** Input **

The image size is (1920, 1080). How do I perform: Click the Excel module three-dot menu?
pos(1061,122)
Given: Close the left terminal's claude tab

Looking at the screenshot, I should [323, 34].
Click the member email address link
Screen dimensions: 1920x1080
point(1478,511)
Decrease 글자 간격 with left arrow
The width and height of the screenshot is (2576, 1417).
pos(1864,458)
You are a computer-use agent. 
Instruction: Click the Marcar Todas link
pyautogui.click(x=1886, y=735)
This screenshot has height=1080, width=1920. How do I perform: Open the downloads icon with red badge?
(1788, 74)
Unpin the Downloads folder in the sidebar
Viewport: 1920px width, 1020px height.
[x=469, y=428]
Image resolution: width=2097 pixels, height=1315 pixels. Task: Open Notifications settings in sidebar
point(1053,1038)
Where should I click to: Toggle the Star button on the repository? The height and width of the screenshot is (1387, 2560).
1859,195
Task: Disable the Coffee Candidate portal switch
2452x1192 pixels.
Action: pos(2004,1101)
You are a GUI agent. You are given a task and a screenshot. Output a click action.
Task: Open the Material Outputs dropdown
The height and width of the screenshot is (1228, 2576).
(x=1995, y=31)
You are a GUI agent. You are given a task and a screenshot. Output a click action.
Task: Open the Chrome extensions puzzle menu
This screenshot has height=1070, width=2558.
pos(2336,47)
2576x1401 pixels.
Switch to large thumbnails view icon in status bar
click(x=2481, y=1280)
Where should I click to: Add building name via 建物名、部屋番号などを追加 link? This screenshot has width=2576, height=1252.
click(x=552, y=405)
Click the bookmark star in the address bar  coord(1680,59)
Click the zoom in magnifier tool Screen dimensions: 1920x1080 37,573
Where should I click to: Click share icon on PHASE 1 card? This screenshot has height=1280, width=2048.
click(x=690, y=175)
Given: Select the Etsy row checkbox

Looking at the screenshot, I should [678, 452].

** Aim of the exercise **
The records above should be given again in full, exactly as written.

** Written response **
The image size is (1920, 1080). How do I perform: Click the Excel module three-dot menu?
pos(1061,122)
Given: Close the left terminal's claude tab

Looking at the screenshot, I should [323, 34].
Click the member email address link
Screen dimensions: 1920x1080
point(1478,511)
Decrease 글자 간격 with left arrow
The width and height of the screenshot is (2576, 1417).
pos(1864,458)
You are a computer-use agent. 
Instruction: Click the Marcar Todas link
pyautogui.click(x=1886, y=735)
This screenshot has height=1080, width=1920. How do I perform: Open the downloads icon with red badge?
(1788, 74)
Unpin the Downloads folder in the sidebar
Viewport: 1920px width, 1020px height.
[x=469, y=428]
Image resolution: width=2097 pixels, height=1315 pixels. Task: Open Notifications settings in sidebar
point(1053,1038)
Where should I click to: Toggle the Star button on the repository? The height and width of the screenshot is (1387, 2560).
1859,195
Task: Disable the Coffee Candidate portal switch
2452x1192 pixels.
Action: pos(2004,1101)
You are a GUI agent. You are given a task and a screenshot. Output a click action.
Task: Open the Material Outputs dropdown
The height and width of the screenshot is (1228, 2576).
(x=1995, y=31)
You are a GUI agent. You are given a task and a screenshot. Output a click action.
Task: Open the Chrome extensions puzzle menu
This screenshot has height=1070, width=2558.
pos(2336,47)
2576x1401 pixels.
Switch to large thumbnails view icon in status bar
click(x=2481, y=1280)
Where should I click to: Add building name via 建物名、部屋番号などを追加 link? This screenshot has width=2576, height=1252.
click(x=552, y=405)
Click the bookmark star in the address bar  coord(1680,59)
Click the zoom in magnifier tool Screen dimensions: 1920x1080 37,573
Where should I click to: Click share icon on PHASE 1 card? This screenshot has height=1280, width=2048.
click(x=690, y=175)
Given: Select the Etsy row checkbox

Looking at the screenshot, I should [678, 452].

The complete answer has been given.